A maioria dos pontos favorecem soluções relacionadas a inovações tecnológicas e aumento de produtividade, desconsiderando experiências e práticas bem sucedidas de agroecologia em diversos países. Assim, as empresas de alimentos e o agronegócio continuam a ditar as regras do jogo.
Para Michael Fakhri, relator especial sobre Direito à Alimentação do Alto Comissariado da ONU para Direitos Humanos (ACNUDH), a agroecologia é uma maneira das pessoas assumirem o controle sobre os sistemas alimentares.
“A agroecologia deve ser o foco principal porque começa com a questão da dinâmica do poder e trata o problema como uma questão relacionada ao acesso a recursos e controle sobre o sistema alimentar”, defendeu em seu relatório. Segundo ele, a agroecologia é também economicamente viável. “Pesquisas sugerem que, se calcularmos a produtividade em termos de produção total por hectare e não para uma única safra, e em termos de entrada de energia versus produção, a agroecologia é frequentemente mais produtiva do que técnicas industriais intensivas”.
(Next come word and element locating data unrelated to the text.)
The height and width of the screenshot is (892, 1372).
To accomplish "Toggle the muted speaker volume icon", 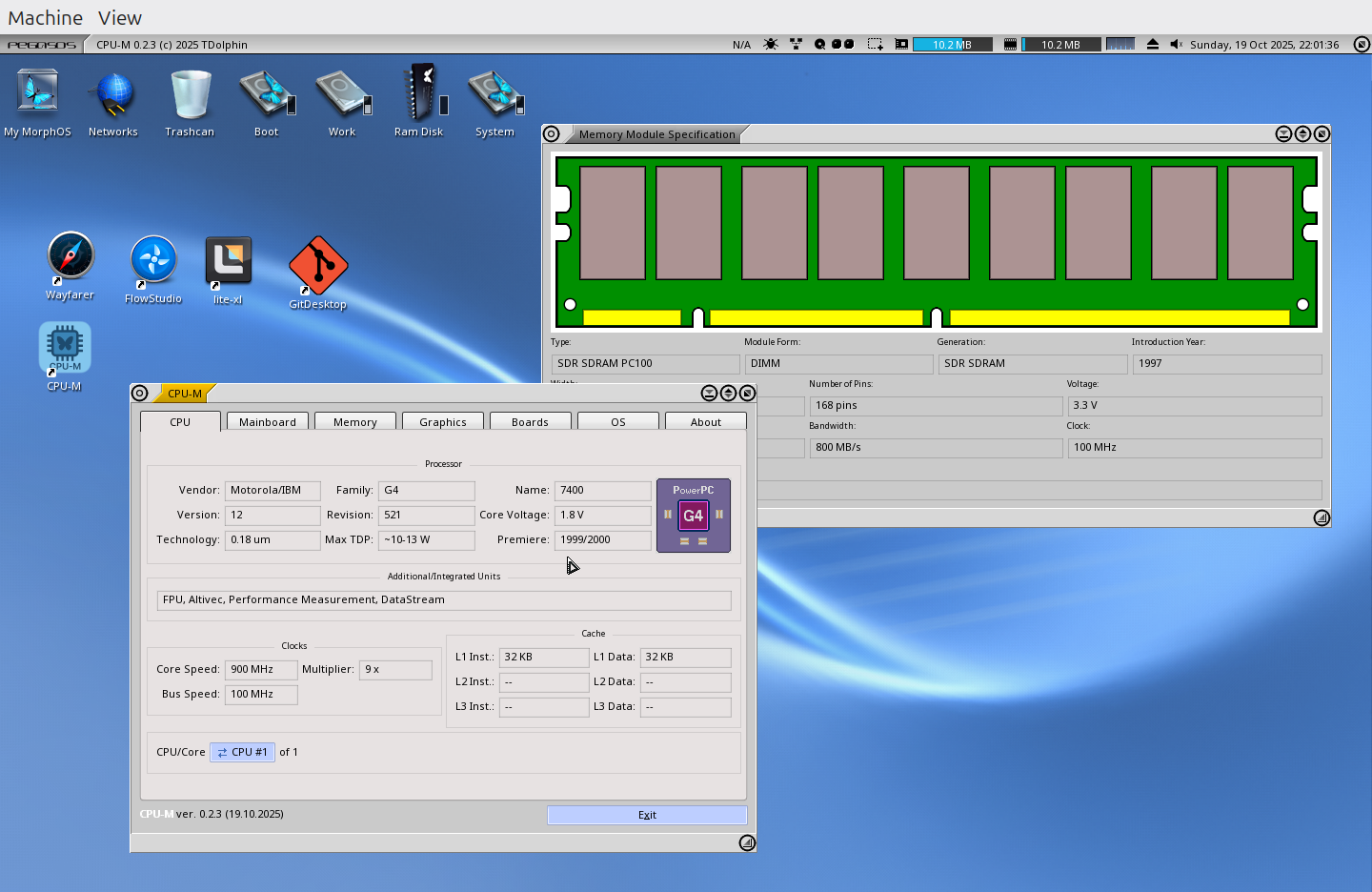I will (x=1176, y=45).
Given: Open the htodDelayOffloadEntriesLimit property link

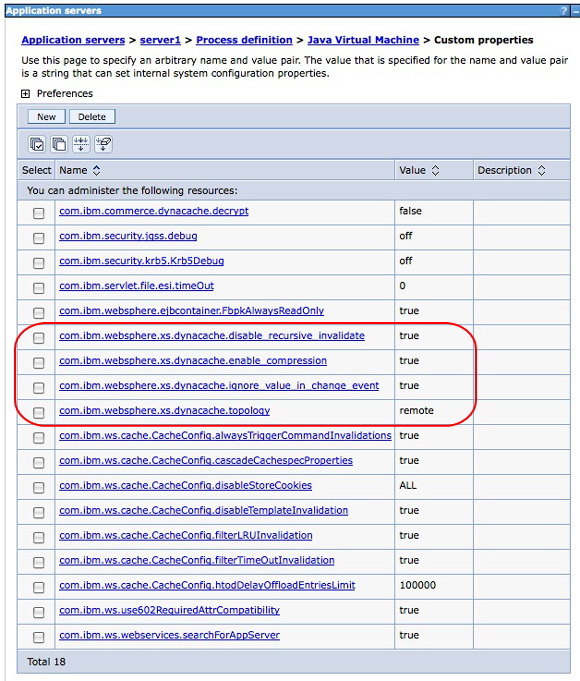Looking at the screenshot, I should tap(207, 585).
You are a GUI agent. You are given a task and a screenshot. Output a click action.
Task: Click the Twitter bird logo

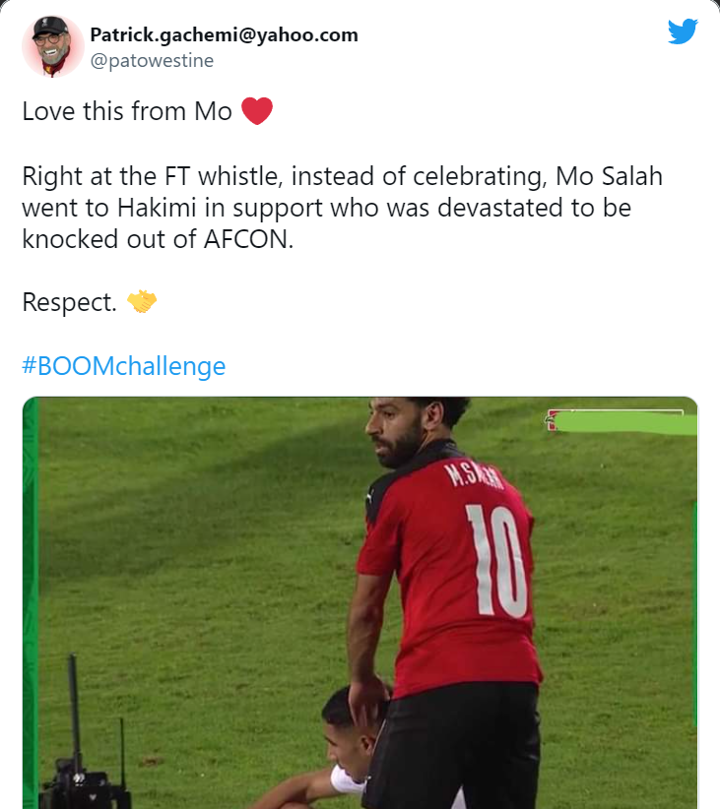pos(683,33)
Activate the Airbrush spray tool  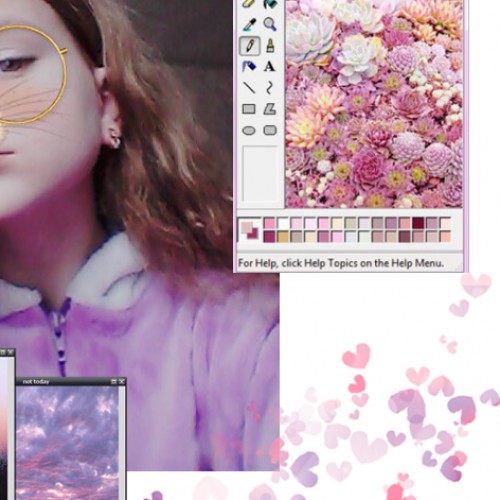[249, 67]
Fakhri já havia criticado a cúpula anteriormente, ao dizer que “grande parte” dela era “construída sobre uma fantasia” ao não considerar os desafios adicionais que a pandemia de Covid-19 impôs aos sistemas alimentares.
Multistakeholders é um termo em inglês que significa, em tradução livre, partes interessadas. A Cúpula de Sistemas Alimentares da ONU foi pensada neste formato, para dar espaço a todo e qualquer ator ou parte interessada – seja empresam, instituições ou pessoas – em discutir e propor caminhos para os sistemas alimentares.
Mas, na prática, este espaço de multistakeholders foi comprovadamente desequilibrado, porque as empresas multinacionais dispõem de imensos recursos para promover suas agendas, ao contrário de povos originários, tradicionais, agricultores familiares, extrativistas, consumidores e as pessoas que realmente fazem parte dos sistemas alimentares.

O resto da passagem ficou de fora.